Я, разумеется, сразу все поняла, но пыталась раздразнить ее, заставить потерять самообладание. Тем более что Консул даже не подозревал, до какого неприличия дошла его сестра, став свахой. Поэтому я продолжала настаивать.
— Ладно, раз ты решила посмеяться надо мной, скажу напрямик. Я нашла тебе мужчину, он вдовец, но еще сгодится. У него все на месте, есть чем похвастаться. Он искал сироту, одинокую женщину, у которой в целом свете никого… Одним словом, кого-то вроде тебя. Что ты на это скажешь?
Консул невозмутимо слушал наш разговор.
— Я вовсе не собираюсь замуж. И ни о чем тебя не просила.
— Верно, не просила. Но в этом доме я решаю, кому следует выходить замуж, а кому оставаться холостым.
Повысив голос, она заговорила властно и раздраженно; лицо брата нахмурилось. Тогда она набросилась на меня, потащила в кухню и, уходя оттуда, заперла дверь на ключ. Она была попросту невменяема и старалась настроить Консула против меня. Тут я и впрямь испугалась, ведь ей было кое-что известно о моем прошлом. Кто-то, видно, говорил с ней. Понизив голос, она обратилась к брату. Приложив ухо к двери, я сумела разобрать ее слова:
— Это самозванка, отъявленная лгунья, опасное существо. Она обманула нас. У меня есть доказательства. Она хитрее, чем ты думаешь. У этой женщины за плечами целая жизнь, она всех провела. Говорят, она убила своих родителей. Мать ее умерла сумасшедшей, а отец даже заболеть не успел, сразу умер. Мы приютили в своем доме убийцу, воровку. Известно ли тебе, что она убежала, прихватив все фамильное состояние? Словом, поверь мне, брат мой, жизнь моя, свет моих очей…

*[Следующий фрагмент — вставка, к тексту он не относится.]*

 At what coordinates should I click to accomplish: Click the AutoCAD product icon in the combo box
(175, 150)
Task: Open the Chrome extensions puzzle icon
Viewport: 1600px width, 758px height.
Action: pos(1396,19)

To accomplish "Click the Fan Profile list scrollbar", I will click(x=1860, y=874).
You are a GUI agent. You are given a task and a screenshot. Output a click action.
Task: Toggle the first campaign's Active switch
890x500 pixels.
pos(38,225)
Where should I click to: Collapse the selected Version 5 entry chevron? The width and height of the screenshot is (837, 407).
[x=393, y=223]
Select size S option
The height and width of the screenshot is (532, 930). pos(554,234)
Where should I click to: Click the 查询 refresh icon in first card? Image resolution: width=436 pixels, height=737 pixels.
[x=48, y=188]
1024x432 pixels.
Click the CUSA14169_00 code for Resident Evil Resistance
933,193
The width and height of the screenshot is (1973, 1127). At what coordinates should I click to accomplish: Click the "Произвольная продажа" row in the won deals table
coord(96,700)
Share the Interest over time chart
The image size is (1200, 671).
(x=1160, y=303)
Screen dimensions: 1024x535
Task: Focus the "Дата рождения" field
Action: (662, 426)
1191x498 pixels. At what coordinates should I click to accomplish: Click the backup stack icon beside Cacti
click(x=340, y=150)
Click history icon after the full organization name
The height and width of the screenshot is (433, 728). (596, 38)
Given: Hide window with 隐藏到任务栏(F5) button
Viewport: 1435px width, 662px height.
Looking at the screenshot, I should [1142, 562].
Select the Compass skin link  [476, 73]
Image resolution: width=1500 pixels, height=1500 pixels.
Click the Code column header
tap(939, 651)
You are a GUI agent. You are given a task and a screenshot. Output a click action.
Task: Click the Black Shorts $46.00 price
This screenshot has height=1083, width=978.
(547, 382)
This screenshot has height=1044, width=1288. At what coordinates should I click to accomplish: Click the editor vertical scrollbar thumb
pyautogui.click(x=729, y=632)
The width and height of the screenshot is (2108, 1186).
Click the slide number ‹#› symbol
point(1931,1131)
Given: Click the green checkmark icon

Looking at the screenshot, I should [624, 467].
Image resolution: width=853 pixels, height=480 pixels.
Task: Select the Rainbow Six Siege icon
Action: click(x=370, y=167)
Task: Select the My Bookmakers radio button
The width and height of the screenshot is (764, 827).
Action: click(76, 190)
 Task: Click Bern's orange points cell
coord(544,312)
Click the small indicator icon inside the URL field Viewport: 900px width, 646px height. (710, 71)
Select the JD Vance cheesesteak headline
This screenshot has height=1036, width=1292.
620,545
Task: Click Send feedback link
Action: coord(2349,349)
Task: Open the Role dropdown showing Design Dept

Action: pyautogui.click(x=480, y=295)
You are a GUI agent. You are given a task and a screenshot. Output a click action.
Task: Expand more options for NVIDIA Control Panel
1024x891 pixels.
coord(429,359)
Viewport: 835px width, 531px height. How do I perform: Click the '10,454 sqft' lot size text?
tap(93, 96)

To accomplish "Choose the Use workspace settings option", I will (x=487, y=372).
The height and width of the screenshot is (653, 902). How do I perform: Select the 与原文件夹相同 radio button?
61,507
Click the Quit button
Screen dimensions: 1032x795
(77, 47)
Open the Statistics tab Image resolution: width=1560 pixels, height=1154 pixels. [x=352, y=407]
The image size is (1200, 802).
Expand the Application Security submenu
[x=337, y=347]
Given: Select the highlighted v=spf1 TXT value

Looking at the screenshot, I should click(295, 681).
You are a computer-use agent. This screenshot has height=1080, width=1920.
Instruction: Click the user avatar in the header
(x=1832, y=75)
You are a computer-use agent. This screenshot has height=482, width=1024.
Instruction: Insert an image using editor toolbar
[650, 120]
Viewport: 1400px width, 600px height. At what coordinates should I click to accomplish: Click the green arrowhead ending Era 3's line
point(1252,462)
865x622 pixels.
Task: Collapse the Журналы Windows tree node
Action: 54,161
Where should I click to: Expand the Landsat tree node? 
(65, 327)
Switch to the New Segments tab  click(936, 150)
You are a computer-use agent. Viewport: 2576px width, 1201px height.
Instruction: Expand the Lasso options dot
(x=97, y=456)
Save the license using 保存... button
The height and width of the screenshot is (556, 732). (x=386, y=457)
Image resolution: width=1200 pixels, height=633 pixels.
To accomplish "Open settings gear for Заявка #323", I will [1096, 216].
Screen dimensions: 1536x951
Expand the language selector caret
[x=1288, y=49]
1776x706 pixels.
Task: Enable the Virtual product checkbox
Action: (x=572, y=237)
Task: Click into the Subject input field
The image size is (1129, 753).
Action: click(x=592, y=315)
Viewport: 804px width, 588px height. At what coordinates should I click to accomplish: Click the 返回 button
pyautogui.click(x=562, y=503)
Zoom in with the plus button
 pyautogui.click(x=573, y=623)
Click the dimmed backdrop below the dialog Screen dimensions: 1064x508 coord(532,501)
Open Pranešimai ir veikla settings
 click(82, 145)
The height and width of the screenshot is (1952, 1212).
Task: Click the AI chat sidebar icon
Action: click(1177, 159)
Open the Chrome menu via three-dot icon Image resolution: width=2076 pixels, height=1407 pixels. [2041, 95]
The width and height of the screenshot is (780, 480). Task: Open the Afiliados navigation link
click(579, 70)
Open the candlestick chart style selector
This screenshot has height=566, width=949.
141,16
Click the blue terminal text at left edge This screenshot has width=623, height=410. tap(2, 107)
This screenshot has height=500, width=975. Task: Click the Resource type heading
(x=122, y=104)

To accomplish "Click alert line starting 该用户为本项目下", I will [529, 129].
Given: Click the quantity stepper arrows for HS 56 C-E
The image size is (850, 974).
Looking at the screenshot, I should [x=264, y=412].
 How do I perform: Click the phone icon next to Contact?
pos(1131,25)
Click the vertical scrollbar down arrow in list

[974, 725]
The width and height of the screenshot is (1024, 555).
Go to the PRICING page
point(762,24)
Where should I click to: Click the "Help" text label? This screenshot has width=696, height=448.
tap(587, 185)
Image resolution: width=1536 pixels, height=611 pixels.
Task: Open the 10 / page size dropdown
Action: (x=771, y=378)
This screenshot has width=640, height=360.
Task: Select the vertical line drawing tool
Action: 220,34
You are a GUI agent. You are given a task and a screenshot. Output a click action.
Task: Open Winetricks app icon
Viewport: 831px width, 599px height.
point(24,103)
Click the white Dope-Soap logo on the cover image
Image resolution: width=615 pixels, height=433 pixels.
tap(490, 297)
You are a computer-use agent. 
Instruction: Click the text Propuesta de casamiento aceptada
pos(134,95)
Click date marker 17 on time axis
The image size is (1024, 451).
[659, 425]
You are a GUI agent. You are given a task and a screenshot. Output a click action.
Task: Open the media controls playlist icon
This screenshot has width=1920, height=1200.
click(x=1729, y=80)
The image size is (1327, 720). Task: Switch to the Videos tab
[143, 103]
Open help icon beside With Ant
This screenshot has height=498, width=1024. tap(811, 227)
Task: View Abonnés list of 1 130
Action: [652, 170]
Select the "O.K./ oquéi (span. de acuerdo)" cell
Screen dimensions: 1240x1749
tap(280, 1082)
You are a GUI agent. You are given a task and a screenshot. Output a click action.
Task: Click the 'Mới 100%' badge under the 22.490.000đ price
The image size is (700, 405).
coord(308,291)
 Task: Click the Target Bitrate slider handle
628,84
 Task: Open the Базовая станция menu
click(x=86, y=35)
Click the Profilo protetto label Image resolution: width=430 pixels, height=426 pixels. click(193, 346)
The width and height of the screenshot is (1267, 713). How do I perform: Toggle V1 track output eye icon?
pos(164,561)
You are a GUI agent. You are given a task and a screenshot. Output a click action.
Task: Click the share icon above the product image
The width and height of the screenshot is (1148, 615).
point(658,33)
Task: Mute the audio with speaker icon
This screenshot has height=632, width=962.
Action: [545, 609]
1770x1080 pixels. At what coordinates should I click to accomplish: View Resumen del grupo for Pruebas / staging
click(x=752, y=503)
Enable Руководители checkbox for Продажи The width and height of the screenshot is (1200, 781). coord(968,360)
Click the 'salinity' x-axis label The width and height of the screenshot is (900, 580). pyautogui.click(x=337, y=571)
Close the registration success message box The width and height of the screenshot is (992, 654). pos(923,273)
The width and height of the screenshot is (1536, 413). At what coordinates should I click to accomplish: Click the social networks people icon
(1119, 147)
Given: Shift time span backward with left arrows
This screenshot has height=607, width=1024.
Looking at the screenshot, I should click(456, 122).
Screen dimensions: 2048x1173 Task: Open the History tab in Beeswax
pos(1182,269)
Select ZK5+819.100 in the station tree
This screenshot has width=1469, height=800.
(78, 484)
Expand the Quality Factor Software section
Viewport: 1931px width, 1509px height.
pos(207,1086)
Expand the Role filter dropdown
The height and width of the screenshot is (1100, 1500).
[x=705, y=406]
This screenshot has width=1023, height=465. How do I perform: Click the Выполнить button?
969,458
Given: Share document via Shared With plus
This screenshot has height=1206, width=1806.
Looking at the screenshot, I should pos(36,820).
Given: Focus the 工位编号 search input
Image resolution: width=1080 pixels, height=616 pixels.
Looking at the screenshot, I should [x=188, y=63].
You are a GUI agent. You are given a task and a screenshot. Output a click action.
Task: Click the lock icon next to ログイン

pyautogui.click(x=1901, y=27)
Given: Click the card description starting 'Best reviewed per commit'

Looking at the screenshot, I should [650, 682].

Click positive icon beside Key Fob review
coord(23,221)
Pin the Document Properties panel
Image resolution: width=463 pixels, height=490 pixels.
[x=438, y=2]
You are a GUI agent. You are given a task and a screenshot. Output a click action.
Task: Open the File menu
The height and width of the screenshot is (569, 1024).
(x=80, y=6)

— Хватит! Не верю я тебе. Ты совсем обезумела от ревности. Ты придумала эту историю, чтобы снова ввергнуть меня в одиночество, превратить в раба. Не выйдет!
Оттолкнув ее, Консул собрался запереться у себя в комнате, но она завопила что было мочи:
— Это не женщина, это мужчина! У меня есть доказательства, фотографии, документы. Она надула нас…
Консул разразился неудержимым нервным смехом. Сидящая продолжала кричать, затем до меня донесся ее умоляющий голос:
— Нет, брат, только не это, заклинаю тебя, ты меня пугаешь, никаких бритв, ты порежешься, прошу тебя…
Нет, это неправда… Я все выдумала. Ты ведь знаешь, как я тебя люблю и как я несчастна. Забудь все, что я сказала.
— В таком случае открой дверь кухни…
— Сейчас, сейчас.
Глазам моим предстал разъяренный, обезумевший Консул с бритвой у горла, вид у него был ужасный. Я взяла его за руку и отвела в комнату. Он дрожал, пот лил с него градом. Я отняла у него бритву и села с ним рядом.
— Глаза у меня сухие, — сказал он, — но в душе я обливаюсь слезами. А плачу я потому, что сестра моя совсем сошла с ума. И еще я плачу потому, что боюсь потерять вас. Я не вынесу разлуки с вами. Имени вашего я не знаю. С первого дня я стал называть вас Гостьей. Конечно, я мог бы придумать вам имя, но что значат имя и вообще узы?! Ваше присутствие принесло в этот сумасшедший дом чуть больше жизни, чувств, тепла и света.